We note, however, that the trial judge's discretion to depart from the guidelines is not unfettered. See United States v. Jackson, 921 F.2d 985, 989 (10th Cir. 1990) (Westlaw, 10th Cir. dir.) (en banc)
Anthony raises several other sentencing issues, including one that erroneously relies upon an out-of-date version of the United States Sentencing Guidelines. Anthony argued that the trial judge erroneously sentenced him as a career offender under U.S.S.G. Secs. 4B1.1 & 4B1.2. In constructing his argument, Anthony relied upon an outdated version of the U.S.S.G. that did not include amendments effective as of November 1, 1989 (both Anthony and Roosevelt were convicted and sentenced after the November 1, 1989 effective date). The district court must refer to the guidelines "that are in effect on the date the defendant is sentenced...." 18 U.S.C. § 3553(a) (4). See United States v. Hewitt, 902 F.2d 1082, 1083-84 (2d Cir. 1990). However, after reviewing Anthony's sentencing report, which was based upon the updated version of the U.S.S.G., we are confident that the trial judge based his decision upon the correct version of the U.S.S.G. We are satisfied that the judge properly sentenced Anthony as a career offender. In addition, Anthony alleged that the trial judge erroneously applied a two level upward adjustment for obstruction of justice. However, because Anthony admitted in his brief that this issue is moot if we find that he was properly sentenced as a career offender, we decline to address it. Finally, Anthony argues that his sentence is cruel and unusual and that it violates the Eighth Amendment because the guidelines have no consideration for human life and do not adequately distinguish between dissimilar cases. That argument is entirely without merit. In United States v. Hughes, 901 F.2d 830, 832-33 (10th Cir.), cert. denied, --- U.S. ----, 111 S. Ct. 163, 112 L. Ed. 2d 128 (1990), we held that "in imposing sentence, the degree of discretion afforded under the Guidelines clearly is sufficient."

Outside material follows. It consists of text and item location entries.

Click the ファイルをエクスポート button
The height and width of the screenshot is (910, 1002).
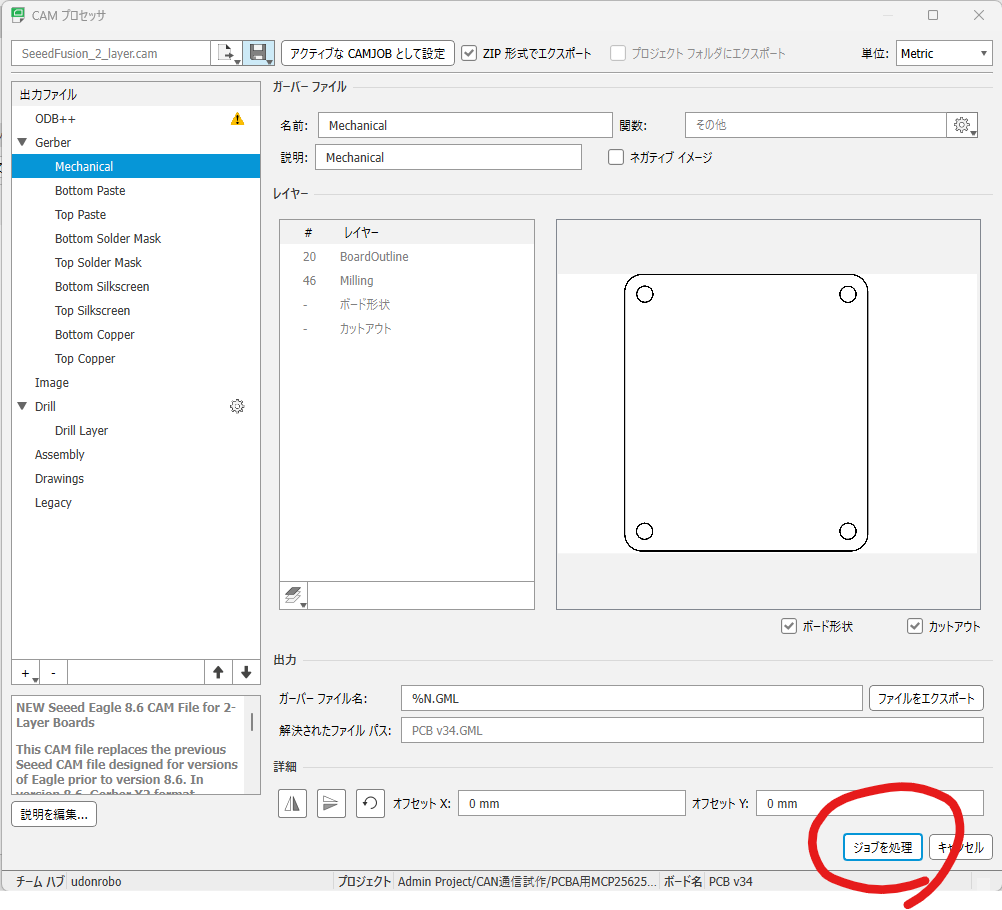[926, 698]
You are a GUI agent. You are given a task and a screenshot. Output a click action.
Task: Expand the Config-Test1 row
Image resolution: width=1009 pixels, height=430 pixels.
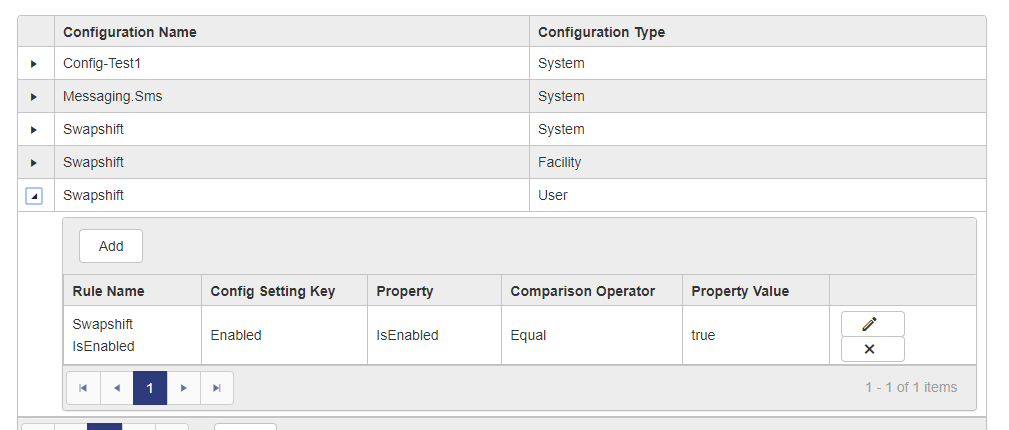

Roosevelt raises two additional sentencing issues in his brief. First, Roosevelt argues that the district court's failure to apply a two level downward departure for Acceptance of Responsibility under U.S.S.G. Sec. 3E1.1 "denie [d] him equal protection under the law and require [d] him to waive his constitutional right against self-incrimination by 'admitting he committed a crime'. [sic]" However, Roosevelt never raised this objection to the district court during his sentencing hearing. Because we do not find that the district court's failure to consider this constitutional argument constitutes plain error, we affirm on this issue
Second, Roosevelt argues that the district court erred in not reducing his sentence under U.S.S.G. Sec. 3B1.2 for being a minor participant. We will reverse the district court only if we find its decision to be clearly erroneous. See United States v. Rutter, 897 F.2d 1558, 1563 (10th Cir.), cert. denied, --- U.S. ----, 111 S. Ct. 88, 112 L. Ed. 2d 60 (1990). The district court refused to find that Roosevelt was a minor participant, and given the evidence of his substantial involvement in the offenses, we do not find the district court's decision to be clearly erroneous.